START RECORD SET
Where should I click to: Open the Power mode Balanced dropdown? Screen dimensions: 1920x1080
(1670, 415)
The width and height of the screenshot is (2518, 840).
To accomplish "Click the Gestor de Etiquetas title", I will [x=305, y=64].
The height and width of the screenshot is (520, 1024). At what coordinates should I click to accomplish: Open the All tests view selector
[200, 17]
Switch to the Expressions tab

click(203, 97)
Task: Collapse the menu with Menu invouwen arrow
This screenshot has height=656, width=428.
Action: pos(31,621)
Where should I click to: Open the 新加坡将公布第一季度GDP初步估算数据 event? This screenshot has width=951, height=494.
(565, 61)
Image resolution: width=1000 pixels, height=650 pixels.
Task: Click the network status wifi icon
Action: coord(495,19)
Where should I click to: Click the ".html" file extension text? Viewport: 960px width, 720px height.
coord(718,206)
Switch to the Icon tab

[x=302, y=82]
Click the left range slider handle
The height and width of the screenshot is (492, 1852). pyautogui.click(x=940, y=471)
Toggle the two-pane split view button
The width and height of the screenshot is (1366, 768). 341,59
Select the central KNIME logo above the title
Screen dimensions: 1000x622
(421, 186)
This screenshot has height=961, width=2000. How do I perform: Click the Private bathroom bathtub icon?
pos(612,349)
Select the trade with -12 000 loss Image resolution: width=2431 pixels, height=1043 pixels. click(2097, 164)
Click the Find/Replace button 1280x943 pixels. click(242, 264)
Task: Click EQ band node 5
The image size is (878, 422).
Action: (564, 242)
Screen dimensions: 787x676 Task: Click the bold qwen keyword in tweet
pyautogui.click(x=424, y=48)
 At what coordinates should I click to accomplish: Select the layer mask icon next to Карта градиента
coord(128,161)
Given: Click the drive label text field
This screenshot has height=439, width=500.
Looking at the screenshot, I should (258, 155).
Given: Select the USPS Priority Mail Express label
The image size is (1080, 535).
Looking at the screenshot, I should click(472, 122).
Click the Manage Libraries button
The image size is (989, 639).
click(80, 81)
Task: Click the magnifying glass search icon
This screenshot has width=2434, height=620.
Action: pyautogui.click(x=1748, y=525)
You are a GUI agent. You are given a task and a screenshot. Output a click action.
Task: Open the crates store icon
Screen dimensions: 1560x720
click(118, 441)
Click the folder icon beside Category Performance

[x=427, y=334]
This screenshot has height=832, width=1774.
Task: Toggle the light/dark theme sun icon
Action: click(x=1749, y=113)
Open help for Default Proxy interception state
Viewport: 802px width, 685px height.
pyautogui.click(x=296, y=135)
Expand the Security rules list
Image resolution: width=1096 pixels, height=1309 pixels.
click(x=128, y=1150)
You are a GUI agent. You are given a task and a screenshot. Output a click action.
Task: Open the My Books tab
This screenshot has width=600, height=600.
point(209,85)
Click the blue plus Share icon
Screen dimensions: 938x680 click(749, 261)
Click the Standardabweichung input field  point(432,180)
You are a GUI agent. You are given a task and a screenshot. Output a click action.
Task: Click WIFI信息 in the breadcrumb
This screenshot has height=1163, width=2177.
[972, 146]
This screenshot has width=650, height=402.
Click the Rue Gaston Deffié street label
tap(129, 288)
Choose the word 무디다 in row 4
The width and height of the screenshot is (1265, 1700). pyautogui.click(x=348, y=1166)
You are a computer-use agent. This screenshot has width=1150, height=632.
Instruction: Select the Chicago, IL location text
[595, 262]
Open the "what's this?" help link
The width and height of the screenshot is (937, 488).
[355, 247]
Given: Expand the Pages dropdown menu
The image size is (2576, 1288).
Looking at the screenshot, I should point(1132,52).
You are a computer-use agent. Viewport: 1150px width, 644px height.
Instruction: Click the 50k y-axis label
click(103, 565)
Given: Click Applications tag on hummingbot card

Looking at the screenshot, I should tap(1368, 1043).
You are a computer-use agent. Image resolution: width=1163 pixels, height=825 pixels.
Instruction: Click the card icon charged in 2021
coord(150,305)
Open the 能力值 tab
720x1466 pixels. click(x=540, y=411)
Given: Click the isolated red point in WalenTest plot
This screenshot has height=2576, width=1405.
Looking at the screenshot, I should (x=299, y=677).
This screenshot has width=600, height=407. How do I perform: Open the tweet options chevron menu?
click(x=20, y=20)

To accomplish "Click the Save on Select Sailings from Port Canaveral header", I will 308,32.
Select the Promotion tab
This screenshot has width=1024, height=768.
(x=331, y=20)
END RECORD SET
Retype every one of the records above line for line, with no changes.

OUTPUT OF THE TASK:
Where should I click to: Open the Power mode Balanced dropdown? Screen dimensions: 1920x1080
(1670, 415)
The width and height of the screenshot is (2518, 840).
To accomplish "Click the Gestor de Etiquetas title", I will [x=305, y=64].
The height and width of the screenshot is (520, 1024). At what coordinates should I click to accomplish: Open the All tests view selector
[200, 17]
Switch to the Expressions tab

click(203, 97)
Task: Collapse the menu with Menu invouwen arrow
This screenshot has height=656, width=428.
Action: pos(31,621)
Where should I click to: Open the 新加坡将公布第一季度GDP初步估算数据 event? This screenshot has width=951, height=494.
(565, 61)
Image resolution: width=1000 pixels, height=650 pixels.
Task: Click the network status wifi icon
Action: coord(495,19)
Where should I click to: Click the ".html" file extension text? Viewport: 960px width, 720px height.
coord(718,206)
Switch to the Icon tab

[x=302, y=82]
Click the left range slider handle
The height and width of the screenshot is (492, 1852). pyautogui.click(x=940, y=471)
Toggle the two-pane split view button
The width and height of the screenshot is (1366, 768). 341,59
Select the central KNIME logo above the title
Screen dimensions: 1000x622
(421, 186)
This screenshot has height=961, width=2000. How do I perform: Click the Private bathroom bathtub icon?
pos(612,349)
Select the trade with -12 000 loss Image resolution: width=2431 pixels, height=1043 pixels. click(2097, 164)
Click the Find/Replace button 1280x943 pixels. click(242, 264)
Task: Click EQ band node 5
The image size is (878, 422).
Action: (564, 242)
Screen dimensions: 787x676 Task: Click the bold qwen keyword in tweet
pyautogui.click(x=424, y=48)
 At what coordinates should I click to accomplish: Select the layer mask icon next to Карта градиента
coord(128,161)
Given: Click the drive label text field
This screenshot has height=439, width=500.
Looking at the screenshot, I should (258, 155).
Given: Select the USPS Priority Mail Express label
The image size is (1080, 535).
Looking at the screenshot, I should click(472, 122).
Click the Manage Libraries button
The image size is (989, 639).
click(80, 81)
Task: Click the magnifying glass search icon
This screenshot has width=2434, height=620.
Action: pyautogui.click(x=1748, y=525)
You are a GUI agent. You are given a task and a screenshot. Output a click action.
Task: Open the crates store icon
Screen dimensions: 1560x720
click(118, 441)
Click the folder icon beside Category Performance

[x=427, y=334]
This screenshot has height=832, width=1774.
Task: Toggle the light/dark theme sun icon
Action: click(x=1749, y=113)
Open help for Default Proxy interception state
Viewport: 802px width, 685px height.
pyautogui.click(x=296, y=135)
Expand the Security rules list
Image resolution: width=1096 pixels, height=1309 pixels.
click(x=128, y=1150)
You are a GUI agent. You are given a task and a screenshot. Output a click action.
Task: Open the My Books tab
This screenshot has width=600, height=600.
point(209,85)
Click the blue plus Share icon
Screen dimensions: 938x680 click(749, 261)
Click the Standardabweichung input field  point(432,180)
You are a GUI agent. You are given a task and a screenshot. Output a click action.
Task: Click WIFI信息 in the breadcrumb
This screenshot has height=1163, width=2177.
[972, 146]
This screenshot has width=650, height=402.
Click the Rue Gaston Deffié street label
tap(129, 288)
Choose the word 무디다 in row 4
The width and height of the screenshot is (1265, 1700). pyautogui.click(x=348, y=1166)
You are a computer-use agent. This screenshot has width=1150, height=632.
Instruction: Select the Chicago, IL location text
[595, 262]
Open the "what's this?" help link
The width and height of the screenshot is (937, 488).
[355, 247]
Given: Expand the Pages dropdown menu
The image size is (2576, 1288).
Looking at the screenshot, I should point(1132,52).
You are a computer-use agent. Viewport: 1150px width, 644px height.
Instruction: Click the 50k y-axis label
click(103, 565)
Given: Click Applications tag on hummingbot card

Looking at the screenshot, I should tap(1368, 1043).
You are a computer-use agent. Image resolution: width=1163 pixels, height=825 pixels.
Instruction: Click the card icon charged in 2021
coord(150,305)
Open the 能力值 tab
720x1466 pixels. click(x=540, y=411)
Given: Click the isolated red point in WalenTest plot
This screenshot has height=2576, width=1405.
Looking at the screenshot, I should (x=299, y=677).
This screenshot has width=600, height=407. How do I perform: Open the tweet options chevron menu?
click(x=20, y=20)

To accomplish "Click the Save on Select Sailings from Port Canaveral header", I will 308,32.
Select the Promotion tab
This screenshot has width=1024, height=768.
(x=331, y=20)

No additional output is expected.